JavaScript, which is client-side, cannot call PHP code, which is server-side. But PHP can generate HTML script which calls JavaScript. It's just another simple way of driving browser behaviour from the current state of a database-driven webapp.

User interface settings

Per page: Rows/page dropdown appears on the dashboard when the query is pageable. Possible values are 5,10,20,50,100,500. To change these, edit $pagelens in theusual.php.
Prev, Top, Next, Last: Previous, top, next, last rows-per-page rows.
Detail table: Dropdown of tables in the current database with a foreign key referencing the current table.
Custom query: Put up form for custom query.
Charts: Menu of Google Visualization charts that could be drawn for the current query.
Print: Print the current data display.

Browse ...: Browse objects and their properties in the current database, backup the current database .

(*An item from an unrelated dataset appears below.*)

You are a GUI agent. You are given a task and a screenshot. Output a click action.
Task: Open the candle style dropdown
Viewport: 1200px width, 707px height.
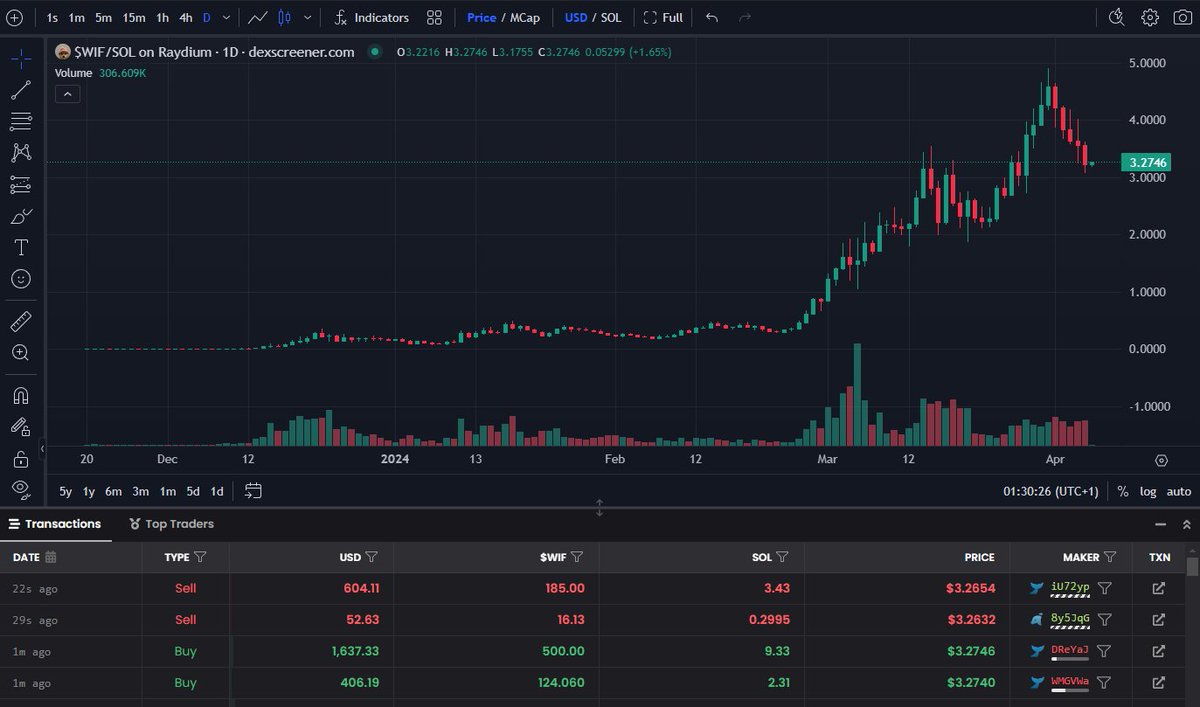point(307,17)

Settings: Toggle text/blob formatting, stripping of HTML tags from input queries, and use of information_schema for metadata (the more databases and tables there are on the server, the slower information_schema is; the first information_schema access can take minutes on servers with dozens of databases and thousands of tables).
Exit: Exit.

 

For TheUsual's change history and more info on these options see here.

Note on multiple queries

The command-line MySQL client is fine as far as it goes, but some tasks are very awkward in its tiny, fixed command-line window. MySQL Query Browser is flakey at best with multiple queries. MySQL WorkBench is a huge application to load just to run a few queries. The PhpMyAdmin data edit interfacxe is geeky and PHPMyAdmin can be flakey with stored procedures and functions. We wondered if theUsual/PHP could be taught to run multiple queries including CREATE PROCEDURE, CREATE FUNCTION, CREATE TRIGGER and CALL.

 

But PHP has its problems too. The mysql library's mysql_query() successfully returns a resultset from a stored routine only on a connection where the mysql_connect() flags parameter has been set to 65536, and after the procedure call, it refuses to execute any more queries---you have to close and re-open the connection. The mysqli library's mysqli_multi_query() successfully executes procedure calls, but it is hard-coded to delimit statements with semicolons, so a CREATE PROCEDURE | FUNCTION | TRIGGER query with multiple semicolons makes mysqli_multi_query() fall over.

 

Version 1.14 of theUsual/PHP solved these problems well enough to support multiqueries; see multiquery()and the functions it calls in theusual-funcs.php. The mysql and mysqli solutions are broadly similar. Both first explode the user query string into blocks delimited by a user-defined delimiter if found (like the mysql client). Then within each block, they execute each delimited query in turn, and show the result. The mysqli version calls mysqli_query() for CALLs, so it correctly handles stored procedures that execute multiple queries. The mysql API is incapable of returning multiple result sets from within a stored procedure, but theUsual/mysql does silently close and re-open the connection after a CALL.

 

Here is what the solution looks like in action:

 

 

 

We hope you find TheUsual/PHP useful.